> _Rows from a dataset_:
------------------------------------------------

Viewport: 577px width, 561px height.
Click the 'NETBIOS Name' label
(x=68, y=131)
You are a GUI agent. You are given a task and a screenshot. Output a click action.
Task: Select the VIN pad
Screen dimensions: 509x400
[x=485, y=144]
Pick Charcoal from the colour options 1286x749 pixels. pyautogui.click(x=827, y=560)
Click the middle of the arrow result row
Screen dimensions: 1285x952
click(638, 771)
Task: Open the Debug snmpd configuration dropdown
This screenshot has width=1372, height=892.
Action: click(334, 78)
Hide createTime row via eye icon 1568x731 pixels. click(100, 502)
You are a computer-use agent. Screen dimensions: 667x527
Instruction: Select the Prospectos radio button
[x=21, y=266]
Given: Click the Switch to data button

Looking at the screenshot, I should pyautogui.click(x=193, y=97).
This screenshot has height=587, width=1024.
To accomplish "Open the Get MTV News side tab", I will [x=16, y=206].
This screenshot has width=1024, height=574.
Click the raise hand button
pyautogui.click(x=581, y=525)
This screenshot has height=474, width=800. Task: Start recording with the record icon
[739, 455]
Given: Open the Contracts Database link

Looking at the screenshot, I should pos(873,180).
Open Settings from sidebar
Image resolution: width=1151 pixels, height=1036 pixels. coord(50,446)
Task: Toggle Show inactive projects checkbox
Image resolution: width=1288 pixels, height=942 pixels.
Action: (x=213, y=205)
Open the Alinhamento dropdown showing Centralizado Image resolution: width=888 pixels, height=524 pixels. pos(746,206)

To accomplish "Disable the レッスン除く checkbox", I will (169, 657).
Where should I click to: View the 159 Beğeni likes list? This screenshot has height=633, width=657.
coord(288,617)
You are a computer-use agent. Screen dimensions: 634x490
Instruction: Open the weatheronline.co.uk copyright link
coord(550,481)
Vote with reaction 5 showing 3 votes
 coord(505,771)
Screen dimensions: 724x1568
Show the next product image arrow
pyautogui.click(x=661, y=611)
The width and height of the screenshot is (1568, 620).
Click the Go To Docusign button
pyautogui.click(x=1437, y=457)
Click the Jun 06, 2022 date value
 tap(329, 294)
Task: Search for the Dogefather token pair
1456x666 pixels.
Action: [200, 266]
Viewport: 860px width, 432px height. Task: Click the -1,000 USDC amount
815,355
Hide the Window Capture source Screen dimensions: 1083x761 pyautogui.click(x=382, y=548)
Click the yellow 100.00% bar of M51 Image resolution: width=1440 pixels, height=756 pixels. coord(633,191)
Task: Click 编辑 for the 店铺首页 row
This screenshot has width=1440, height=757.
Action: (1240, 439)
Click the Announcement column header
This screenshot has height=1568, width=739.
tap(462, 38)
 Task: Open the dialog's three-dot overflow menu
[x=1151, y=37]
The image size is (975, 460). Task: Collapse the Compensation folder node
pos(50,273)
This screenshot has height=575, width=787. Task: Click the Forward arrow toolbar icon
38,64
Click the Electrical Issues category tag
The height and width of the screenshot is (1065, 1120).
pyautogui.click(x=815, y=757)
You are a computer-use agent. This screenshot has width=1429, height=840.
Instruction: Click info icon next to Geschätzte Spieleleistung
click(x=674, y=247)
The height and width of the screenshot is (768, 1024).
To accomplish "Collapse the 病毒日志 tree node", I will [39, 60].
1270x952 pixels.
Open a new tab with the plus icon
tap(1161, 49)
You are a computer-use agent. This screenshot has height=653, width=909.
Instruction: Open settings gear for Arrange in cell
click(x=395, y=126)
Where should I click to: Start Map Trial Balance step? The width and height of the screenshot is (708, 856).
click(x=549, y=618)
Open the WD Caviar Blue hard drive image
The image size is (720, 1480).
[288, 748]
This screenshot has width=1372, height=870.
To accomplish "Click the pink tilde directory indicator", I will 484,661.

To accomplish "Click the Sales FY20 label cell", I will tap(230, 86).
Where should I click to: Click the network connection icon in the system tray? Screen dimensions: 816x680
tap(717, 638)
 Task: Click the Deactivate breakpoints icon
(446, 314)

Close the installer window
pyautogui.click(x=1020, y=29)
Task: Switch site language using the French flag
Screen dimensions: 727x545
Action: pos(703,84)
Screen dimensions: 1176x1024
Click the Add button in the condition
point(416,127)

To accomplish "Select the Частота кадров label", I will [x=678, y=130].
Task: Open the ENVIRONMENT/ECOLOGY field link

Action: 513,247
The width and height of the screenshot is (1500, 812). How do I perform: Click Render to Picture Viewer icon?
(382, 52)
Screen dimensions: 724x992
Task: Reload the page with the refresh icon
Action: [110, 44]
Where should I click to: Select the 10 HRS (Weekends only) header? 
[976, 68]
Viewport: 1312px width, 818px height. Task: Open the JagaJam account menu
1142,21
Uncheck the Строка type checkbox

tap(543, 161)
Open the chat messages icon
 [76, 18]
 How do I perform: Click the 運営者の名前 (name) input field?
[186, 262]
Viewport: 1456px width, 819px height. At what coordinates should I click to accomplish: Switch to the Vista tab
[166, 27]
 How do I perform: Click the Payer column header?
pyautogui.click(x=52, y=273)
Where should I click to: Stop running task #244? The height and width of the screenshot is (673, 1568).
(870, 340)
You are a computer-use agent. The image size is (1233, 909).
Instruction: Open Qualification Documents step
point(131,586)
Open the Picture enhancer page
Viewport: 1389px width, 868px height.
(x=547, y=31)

------------------------------------------------

> _Description of the task_:
Substitute "mute button" for "raise hand button" throughout the entries above, and leave everything else unchanged.

> _Answer to the exercise_:
Viewport: 577px width, 561px height.
Click the 'NETBIOS Name' label
(x=68, y=131)
You are a GUI agent. You are given a task and a screenshot. Output a click action.
Task: Select the VIN pad
Screen dimensions: 509x400
[x=485, y=144]
Pick Charcoal from the colour options 1286x749 pixels. pyautogui.click(x=827, y=560)
Click the middle of the arrow result row
Screen dimensions: 1285x952
click(638, 771)
Task: Open the Debug snmpd configuration dropdown
This screenshot has width=1372, height=892.
Action: click(334, 78)
Hide createTime row via eye icon 1568x731 pixels. click(100, 502)
You are a computer-use agent. Screen dimensions: 667x527
Instruction: Select the Prospectos radio button
[x=21, y=266]
Given: Click the Switch to data button

Looking at the screenshot, I should pyautogui.click(x=193, y=97).
This screenshot has height=587, width=1024.
To accomplish "Open the Get MTV News side tab", I will [x=16, y=206].
This screenshot has width=1024, height=574.
Click the mute button
pyautogui.click(x=581, y=525)
This screenshot has height=474, width=800. Task: Start recording with the record icon
[739, 455]
Given: Open the Contracts Database link

Looking at the screenshot, I should pos(873,180).
Open Settings from sidebar
Image resolution: width=1151 pixels, height=1036 pixels. coord(50,446)
Task: Toggle Show inactive projects checkbox
Image resolution: width=1288 pixels, height=942 pixels.
Action: (x=213, y=205)
Open the Alinhamento dropdown showing Centralizado Image resolution: width=888 pixels, height=524 pixels. pos(746,206)

To accomplish "Disable the レッスン除く checkbox", I will (169, 657).
Where should I click to: View the 159 Beğeni likes list? This screenshot has height=633, width=657.
coord(288,617)
You are a computer-use agent. Screen dimensions: 634x490
Instruction: Open the weatheronline.co.uk copyright link
coord(550,481)
Vote with reaction 5 showing 3 votes
 coord(505,771)
Screen dimensions: 724x1568
Show the next product image arrow
pyautogui.click(x=661, y=611)
The width and height of the screenshot is (1568, 620).
Click the Go To Docusign button
pyautogui.click(x=1437, y=457)
Click the Jun 06, 2022 date value
 tap(329, 294)
Task: Search for the Dogefather token pair
1456x666 pixels.
Action: [200, 266]
Viewport: 860px width, 432px height. Task: Click the -1,000 USDC amount
815,355
Hide the Window Capture source Screen dimensions: 1083x761 pyautogui.click(x=382, y=548)
Click the yellow 100.00% bar of M51 Image resolution: width=1440 pixels, height=756 pixels. coord(633,191)
Task: Click 编辑 for the 店铺首页 row
This screenshot has width=1440, height=757.
Action: (1240, 439)
Click the Announcement column header
This screenshot has height=1568, width=739.
tap(462, 38)
 Task: Open the dialog's three-dot overflow menu
[x=1151, y=37]
The image size is (975, 460). Task: Collapse the Compensation folder node
pos(50,273)
This screenshot has height=575, width=787. Task: Click the Forward arrow toolbar icon
38,64
Click the Electrical Issues category tag
The height and width of the screenshot is (1065, 1120).
pyautogui.click(x=815, y=757)
You are a computer-use agent. This screenshot has width=1429, height=840.
Instruction: Click info icon next to Geschätzte Spieleleistung
click(x=674, y=247)
The height and width of the screenshot is (768, 1024).
To accomplish "Collapse the 病毒日志 tree node", I will [39, 60].
1270x952 pixels.
Open a new tab with the plus icon
tap(1161, 49)
You are a computer-use agent. This screenshot has height=653, width=909.
Instruction: Open settings gear for Arrange in cell
click(x=395, y=126)
Where should I click to: Start Map Trial Balance step? The width and height of the screenshot is (708, 856).
click(x=549, y=618)
Open the WD Caviar Blue hard drive image
The image size is (720, 1480).
[288, 748]
This screenshot has width=1372, height=870.
To accomplish "Click the pink tilde directory indicator", I will 484,661.

To accomplish "Click the Sales FY20 label cell", I will tap(230, 86).
Where should I click to: Click the network connection icon in the system tray? Screen dimensions: 816x680
tap(717, 638)
 Task: Click the Deactivate breakpoints icon
(446, 314)

Close the installer window
pyautogui.click(x=1020, y=29)
Task: Switch site language using the French flag
Screen dimensions: 727x545
Action: pos(703,84)
Screen dimensions: 1176x1024
Click the Add button in the condition
point(416,127)

To accomplish "Select the Частота кадров label", I will [x=678, y=130].
Task: Open the ENVIRONMENT/ECOLOGY field link

Action: 513,247
The width and height of the screenshot is (1500, 812). How do I perform: Click Render to Picture Viewer icon?
(382, 52)
Screen dimensions: 724x992
Task: Reload the page with the refresh icon
Action: [110, 44]
Where should I click to: Select the 10 HRS (Weekends only) header? 
[976, 68]
Viewport: 1312px width, 818px height. Task: Open the JagaJam account menu
1142,21
Uncheck the Строка type checkbox

tap(543, 161)
Open the chat messages icon
 [76, 18]
 How do I perform: Click the 運営者の名前 (name) input field?
[186, 262]
Viewport: 1456px width, 819px height. At what coordinates should I click to accomplish: Switch to the Vista tab
[166, 27]
 How do I perform: Click the Payer column header?
pyautogui.click(x=52, y=273)
Where should I click to: Stop running task #244? The height and width of the screenshot is (673, 1568).
(870, 340)
You are a computer-use agent. The image size is (1233, 909).
Instruction: Open Qualification Documents step
point(131,586)
Open the Picture enhancer page
Viewport: 1389px width, 868px height.
(x=547, y=31)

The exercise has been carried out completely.